The Basic Contract Measures for Exporting Personal Information, which were adopted at the beginning of the year, have now been published, according to the Cyberspace Administration of China (CAC).
The CAC specifically emphasised that the procedures apply to personal information processors that share personal information with overseas recipients after signing a regular personal information export contract with them.
Specifically, the measures require the following standards to be met by personal information processors who transmit information overseas via standard contract: a) Be regarded as operators of non-critical information infrastructure; b) Process the personal data of fewer than one million individuals; c) Have transmitted the personal information of less than one hundred thousand people abroad since January 1 of the preceding year; and d) Have sent less than 10,000 individuals’ sensitive personal information abroad since 1 January of the prior year.
In addition, the provisions stipulate that personal information processors are required to complete a personal information impact assessment prior to sending personal information abroad, with assessments focusing on:
- The legality, legitimacy, and need of the purpose, extent, and manner of personal data processing by the personal data processor and abroad recipient;
- The extent, breadth, kind, and sensitivity of the personal data exported overseas, as well as the dangers the export of personal data poses to the rights and interests of data subjects;
- If the overseas receiver has agreed to fulfil the responsibilities, and if the management and technical measures and capacities to fulfil the obligations can guarantee the security of outgoing personal information;
- The possibility of personal data being tampered with, destroyed, leaked, lost, or illegally utilised in the third nation;
- The effect on the standard contract’s execution of the personal information protection laws and policies in the nation or region where the overseas receiver is situated;
- Other factors that may influence the protection of personal data.

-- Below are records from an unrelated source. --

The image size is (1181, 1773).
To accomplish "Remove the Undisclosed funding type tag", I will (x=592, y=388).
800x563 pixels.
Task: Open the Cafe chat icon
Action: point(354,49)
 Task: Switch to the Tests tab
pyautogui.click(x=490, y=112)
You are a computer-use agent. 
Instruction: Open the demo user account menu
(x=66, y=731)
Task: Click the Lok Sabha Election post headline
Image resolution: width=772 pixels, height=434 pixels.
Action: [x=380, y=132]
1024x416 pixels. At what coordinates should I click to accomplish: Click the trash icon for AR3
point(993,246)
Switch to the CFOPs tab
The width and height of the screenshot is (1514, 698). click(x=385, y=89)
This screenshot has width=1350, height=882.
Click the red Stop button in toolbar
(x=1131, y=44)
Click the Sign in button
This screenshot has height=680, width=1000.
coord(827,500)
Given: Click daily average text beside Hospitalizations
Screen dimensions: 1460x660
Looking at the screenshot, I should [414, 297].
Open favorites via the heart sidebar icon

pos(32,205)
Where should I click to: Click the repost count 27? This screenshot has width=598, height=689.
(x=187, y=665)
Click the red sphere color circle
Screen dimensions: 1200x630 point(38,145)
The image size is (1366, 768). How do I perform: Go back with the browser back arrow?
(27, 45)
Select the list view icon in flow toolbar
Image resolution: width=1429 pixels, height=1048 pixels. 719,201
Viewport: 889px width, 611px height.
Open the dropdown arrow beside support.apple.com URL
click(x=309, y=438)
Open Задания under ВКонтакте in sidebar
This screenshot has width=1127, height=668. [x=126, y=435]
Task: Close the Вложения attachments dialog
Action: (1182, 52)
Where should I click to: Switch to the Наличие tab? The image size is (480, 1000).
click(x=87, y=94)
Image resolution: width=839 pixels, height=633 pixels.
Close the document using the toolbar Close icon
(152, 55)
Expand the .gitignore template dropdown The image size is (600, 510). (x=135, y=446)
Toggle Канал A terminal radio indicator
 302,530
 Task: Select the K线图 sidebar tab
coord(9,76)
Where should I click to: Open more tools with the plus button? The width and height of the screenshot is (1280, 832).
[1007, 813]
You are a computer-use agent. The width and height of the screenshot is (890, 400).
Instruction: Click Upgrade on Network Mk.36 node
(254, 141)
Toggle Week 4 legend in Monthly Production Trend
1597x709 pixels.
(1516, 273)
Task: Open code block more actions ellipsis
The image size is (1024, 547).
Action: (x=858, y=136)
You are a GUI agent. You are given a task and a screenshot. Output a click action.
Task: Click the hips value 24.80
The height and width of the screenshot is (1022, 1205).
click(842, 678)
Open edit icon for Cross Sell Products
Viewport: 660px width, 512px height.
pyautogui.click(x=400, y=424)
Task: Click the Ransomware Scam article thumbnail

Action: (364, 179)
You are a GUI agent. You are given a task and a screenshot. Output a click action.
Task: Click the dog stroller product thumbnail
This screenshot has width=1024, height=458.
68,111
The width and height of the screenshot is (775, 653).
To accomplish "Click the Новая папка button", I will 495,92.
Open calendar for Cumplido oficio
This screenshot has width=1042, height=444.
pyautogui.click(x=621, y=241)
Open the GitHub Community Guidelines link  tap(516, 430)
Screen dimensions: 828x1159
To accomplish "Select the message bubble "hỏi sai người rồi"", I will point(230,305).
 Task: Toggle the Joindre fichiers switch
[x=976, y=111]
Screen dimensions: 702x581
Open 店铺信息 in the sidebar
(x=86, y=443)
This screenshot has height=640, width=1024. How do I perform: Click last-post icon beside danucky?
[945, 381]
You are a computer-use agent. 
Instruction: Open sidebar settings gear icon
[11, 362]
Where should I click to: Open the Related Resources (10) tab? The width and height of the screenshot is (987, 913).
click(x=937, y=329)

In addition, the measures stipulate that personal information processors must reevaluate the security of personal information and augment or renegotiate the standard contract in the following circumstances:
- The purpose, scope, category, degree of sensitivity, technique, storage location, or purpose and method of processing personal information by an overseas recipient change, or the retention time is prolonged;
- The rights and interests of personal information may be impacted by modifications to the laws and regulations governing the protection of personal information in the nation or region where the overseas receiver is located;
- Other conditions impact the rights and interests of personal data.
The measure also stipulated that the cybersecurity and information technology department and its employees must maintain the confidentiality of, among other things, customer information, corporate secrets, and personal information. They must keep the information private and not divulge, provide, or use it in an unauthorised manner to anybody else while carrying out their legal obligations.
Additionally, any organisation or person who learns that personal information processors have violated these Measures by sending personal information abroad may file a complaint with the provincial-level or higher cybersecurity and information technology department.
Therefore, the cybersecurity and information technology department at or above the provincial level may conduct interviews with personal information processors in accordance with the law if it finds that there are relatively high risks in personal information export activities or personal information security incidents happen.
On the other hand, personal information processors should correct errors as needed to get rid of any potential threats.
Whoever breaches the conditions of these measures will be punished in accordance with the “Personal Information Protection Law of the People’s Republic of China” and other applicable laws and regulations; if a crime is committed, criminal responsibility will be examined in accordance with the law.
The CAC further specified that the measures take effect on 1 June 2023.